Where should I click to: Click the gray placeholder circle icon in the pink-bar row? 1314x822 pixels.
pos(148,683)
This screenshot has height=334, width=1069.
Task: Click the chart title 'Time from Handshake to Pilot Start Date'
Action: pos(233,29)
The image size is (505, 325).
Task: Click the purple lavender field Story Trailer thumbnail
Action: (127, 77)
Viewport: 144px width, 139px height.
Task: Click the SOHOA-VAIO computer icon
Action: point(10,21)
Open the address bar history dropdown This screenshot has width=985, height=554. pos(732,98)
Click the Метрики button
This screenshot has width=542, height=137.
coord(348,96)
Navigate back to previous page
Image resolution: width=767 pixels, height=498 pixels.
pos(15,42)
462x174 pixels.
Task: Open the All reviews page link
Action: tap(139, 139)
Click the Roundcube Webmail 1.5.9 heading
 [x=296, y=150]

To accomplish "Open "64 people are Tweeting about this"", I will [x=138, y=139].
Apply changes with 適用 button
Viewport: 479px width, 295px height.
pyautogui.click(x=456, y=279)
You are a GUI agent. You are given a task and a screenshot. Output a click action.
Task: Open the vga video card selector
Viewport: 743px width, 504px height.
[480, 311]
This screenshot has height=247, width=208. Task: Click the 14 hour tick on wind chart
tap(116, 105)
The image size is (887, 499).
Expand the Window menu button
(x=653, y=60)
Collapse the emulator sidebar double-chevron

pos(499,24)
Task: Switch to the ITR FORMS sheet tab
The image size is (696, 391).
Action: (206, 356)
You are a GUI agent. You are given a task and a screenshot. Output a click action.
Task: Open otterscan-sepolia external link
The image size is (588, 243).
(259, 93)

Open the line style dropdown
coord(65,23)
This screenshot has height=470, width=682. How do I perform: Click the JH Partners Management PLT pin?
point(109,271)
· · ·
§ TASK DETAILS:
Please quote exactly the lines from the one containing "Task: Switch to the ITR FORMS sheet tab" through the last line of the records above, both included, and nothing else.

§ RESPONSE FOR THIS EXERCISE:
Task: Switch to the ITR FORMS sheet tab
The image size is (696, 391).
Action: (206, 356)
You are a GUI agent. You are given a task and a screenshot. Output a click action.
Task: Open otterscan-sepolia external link
The image size is (588, 243).
(259, 93)

Open the line style dropdown
coord(65,23)
This screenshot has height=470, width=682. How do I perform: Click the JH Partners Management PLT pin?
point(109,271)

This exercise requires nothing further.